#### Record extracts:
#####
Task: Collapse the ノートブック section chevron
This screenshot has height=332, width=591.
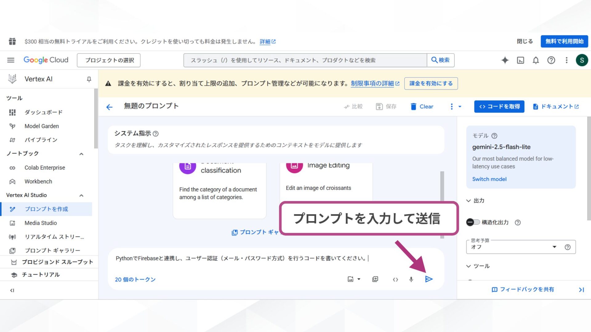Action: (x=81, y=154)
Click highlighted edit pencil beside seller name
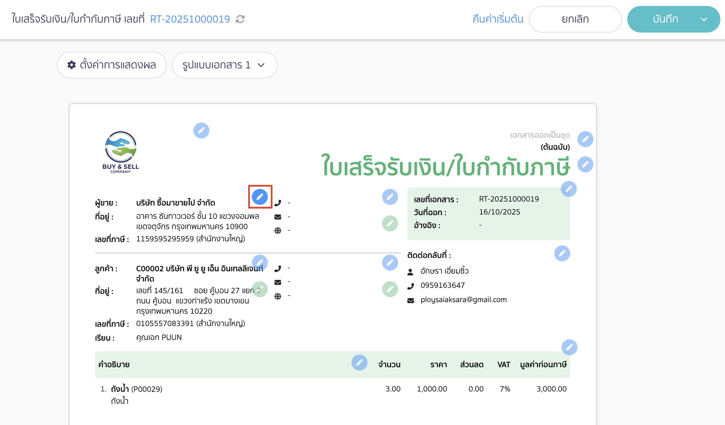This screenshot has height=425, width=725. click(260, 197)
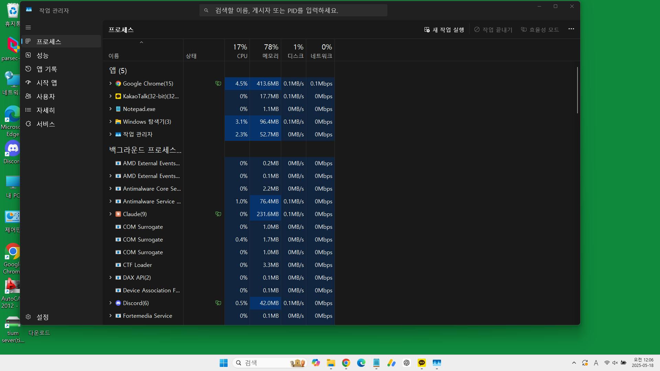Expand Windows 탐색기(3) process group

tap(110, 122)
#####
#### Brief:
Only the lines from the one containing "This screenshot has height=332, width=591." through the last line of the entries above, both included, belong in the answer, written out exactly; pictures do not.

#### Problem solution:
This screenshot has height=332, width=591.
Action: (x=81, y=154)
Click highlighted edit pencil beside seller name
This screenshot has height=425, width=725. click(260, 197)
Expand Windows 탐색기(3) process group

tap(110, 122)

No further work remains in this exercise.